On the one hand, this seems pretty shocking. I mean, we'd like to think that schooling matters and that if circumstances improve children's learning will likewise improve. If we don't believe that, then a lot of other efforts seem kind of pointless.

On the other hand, it does make a certain amount of sense that the conditions under which kids first learn (or are supposed to learn) to read impact their entire reading career. A child who doesn't start learning the necessary skills early on will be playing catch up from then on. That's kind of bleak to consider.

The bottom line here, though, is that what happens to kids early matters. If we want to improve our schools and our education system, we need to start at the beginning and work our way up. That's going to have the strongest impact and it's going to make the most difference. If we wait, it may be too late.

Friday, January 29, 2010

Now or Later

The old saying goes that it takes money to make money. The new saying, at least in Michigan, is that it takes money to save money. A study there found that the state's preschool programs are saving the state about $1 billion a year. The savings comes from reduced costs in having children repeat grades, the juvenile justice and corrections system, substance abuse programs, and more. That's to say nothing of the fact that children who don't get sidetracked into drugs and crime are also more likely to earn a productive income.

This is actually pretty obvious if you think about it.
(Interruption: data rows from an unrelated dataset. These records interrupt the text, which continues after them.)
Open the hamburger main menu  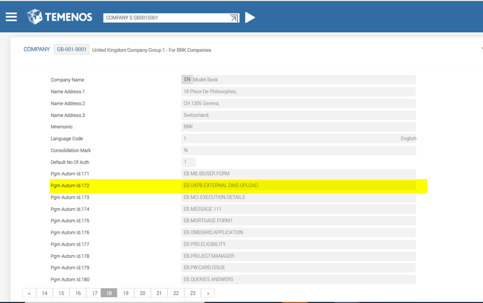pos(11,17)
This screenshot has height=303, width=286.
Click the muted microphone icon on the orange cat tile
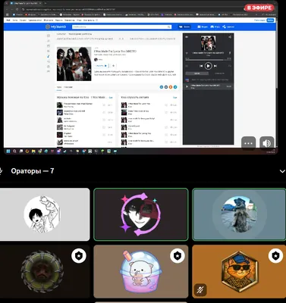(x=200, y=290)
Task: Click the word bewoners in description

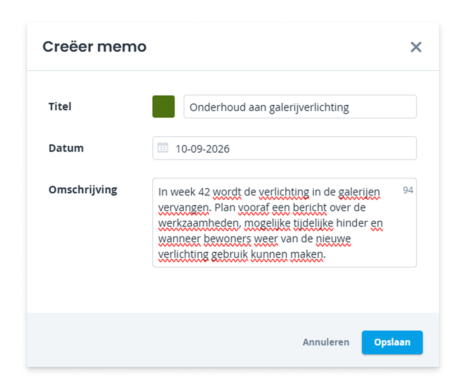Action: (x=227, y=239)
As my dad always used to say, "you can pay now or you can pay later." He was usually referring to homework time, but it applies. We can pay now and get kids off to a good start or we could pay later when we have to correct the behaviors that have gotten started. As the YMCA used to say, "it's easier to build boys than mend men." That one's pretty catchy.

The irony is that pre-k programs are perpetually on the chopping block. Paul Anton, who oversaw the study under discussion said, "Cutting a dollar in early childhood education is not going to save money, it will cost you in the future."

Let's hope his voice gets heard.

Wednesday, January 27, 2010

Oh, Texas

Thank god for the Texas school board. Here in New York we've all been up in arms about the fact that the state legislature didn't lift the charter cap and what's going to happen to our Race to the Top application. Out in Texas, they opted out of that whole Race to the Top thing a long time ago. Clearly. Instead, they're focusing on the important issues, like making sure that Commies don't appear in the classrooms - not even in book form. And even when they aren't actually pinkos.

In one of those too strange to be believed moments of educational reform greatness, the Texas school board removed Bill Martin Jr. (author of the Brown Bear, Brown Bear books) from the social studies curriculum list of individuals to be studied for their cultural contributions. The reason? He'd apparently written another work called Ethical Marxism: The Categorical Imperative of Liberation. Somehow I missed that one in the school library.

Turns out that not only was this a rather sharp turn in Mr. Martin's writerly MO, but he was also dead when he did it. Oops. Turns out Bill Martin isn't such a unique name after all.

And that's who's making educational policy in Texas these days.

I wrote a while back (and again here) about how things like this have to make you wonder about the efforts to install national standards. But I'm actually starting to re-think that position now. Remember, Texas with its huge textbook market in many ways sets the standards that are going to be reflected in textbooks used across the country. And you can see how they're using that clout. At this point, anything to take power away from Texas almost has to be seen as a good thing.

Also, so there's no doubt, I am not now nor have I ever been a member of the Communist Party.